The members of Boss 501 (last year’s World winners) say they were “brought together by their shared love of the traditional sounds of Jamaica,” and fittingly their sound is a blend of ska, reggae and rocksteady influences. The band plays both originals and select covers, with a full electric band (Chris Esco, keys/vocals; Brian Matisek, guitar; Ben Stone, bass; Danny Walcoff, drums) and a three-piece horn section (Nick Danty, sax; Daniel Sternberg, sax; Charlie Francis, vocals) driving the energetic party.

Though you’re likely to find some form of Celtic music at most World Music festivals, you won’t find it in the World section of your record store. In Chico, though, playing a World fest punches your ticket. And in Chico, there are two names you hear most often when it comes to Celtic: Pub Scouts and Ha’Penny Bridge.

As band leader Michael Cannon plainly puts it, “The Pub Scouts play traditional Irish music.” Though different players join in and peel away at the band’s weekly home gig, Fridays at Duffy’s Tavern, Cannon and his accordion are constants. Other regulars include (but aren’t limited to) Jewel Cardinet on mandolin, fiddler Vita Segalla, Conor O’Bryan on flute and bassist Ken Rose.

Some of those names (Cannon, Cardinet and Segalla) also do time in songwriter Mark McKinnon’s Ha’Penny Bridge ensemble. A vocally driven band, Ha’Penny features a blend of Irish and Scottish styles on guitarist/ vocalist McKinnon’s original tunes as well as a few reinterpreted traditional selections. Rounding out the band are drummer Jimmy Fay (Spark ’n’ Cinder, Three Fingers Whiskey), percussionist Dharma LaRocca, bassist Tom Haber and vocalist Molly McNally (of ukulele duo Dick and Jane). The band plans to release a follow-up to its debut The Awakening later in 2011.

The Los Papi Chulos Band features a world of styles on its own—from Afro-Cuban salsa to Latin jazz and groove. “The Latin music we play is in the spirit of the Fania Allstars, Eddie Palmieri, Celia Cruz, Tito Puente, and many others,” is how the band’s trumpeter, Jeff Daub, described it during last year’s CAMMIES. And with Daub’s horn out front, the long-running Chico band features a rotating cast featuring some Chico’s best players: Noel Carvalho, percussion; Zach Cowan, percussion/ vocals; Daebin Gilmore, percussion; Shigemi Minetaka, piano; Jonathan Stoyanoff, bass; Juan Aguilar, trombone; Devon Dorenzo, vocals; Niobel Cintra, percussion/vocals; Greg D’Augelli, sax; Dave Elke, guitar.

The one sub-category where we could probably build a whole new genre is Latin music. La Original Banda La Jalisciense is the first act from the local Mexican Banda scene to make it onto the CAMMIES radar, but don’t think that means no one knows about them. La Jalisciense (formerly Banda La Patrona) plays its brass-heavy tunes in familiar polka time at sold-out shows everywhere from the Silver Dollar Fairgrounds to Lost on Main.
==*==
• WHAT NEEDS TO BE DONE: Could you edit everything from "The members of" down to "the energetic party." in the Chico bands article, putting "brass section" in place of "horn section"? Rely on the Chico bands article alone, with no outside sources.

• DATASET CONTENT:
==*==
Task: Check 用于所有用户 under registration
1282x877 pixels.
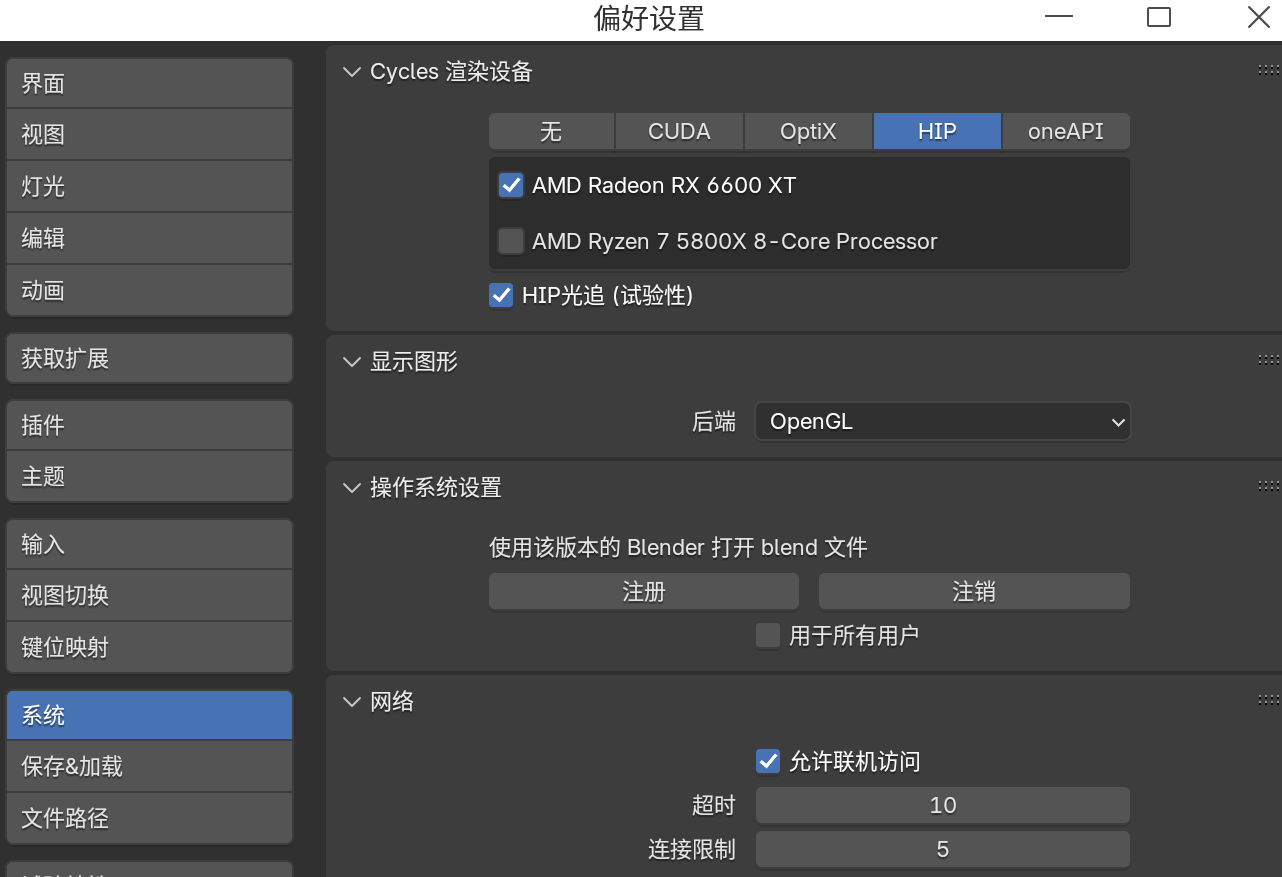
==*==
• EXERCISE RESPONSE:
The members of Boss 501 (last year’s World winners) say they were “brought together by their shared love of the traditional sounds of Jamaica,” and fittingly their sound is a blend of ska, reggae and rocksteady influences. The band plays both originals and select covers, with a full electric band (Chris Esco, keys/vocals; Brian Matisek, guitar; Ben Stone, bass; Danny Walcoff, drums) and a three-piece brass section (Nick Danty, sax; Daniel Sternberg, sax; Charlie Francis, vocals) driving the energetic party.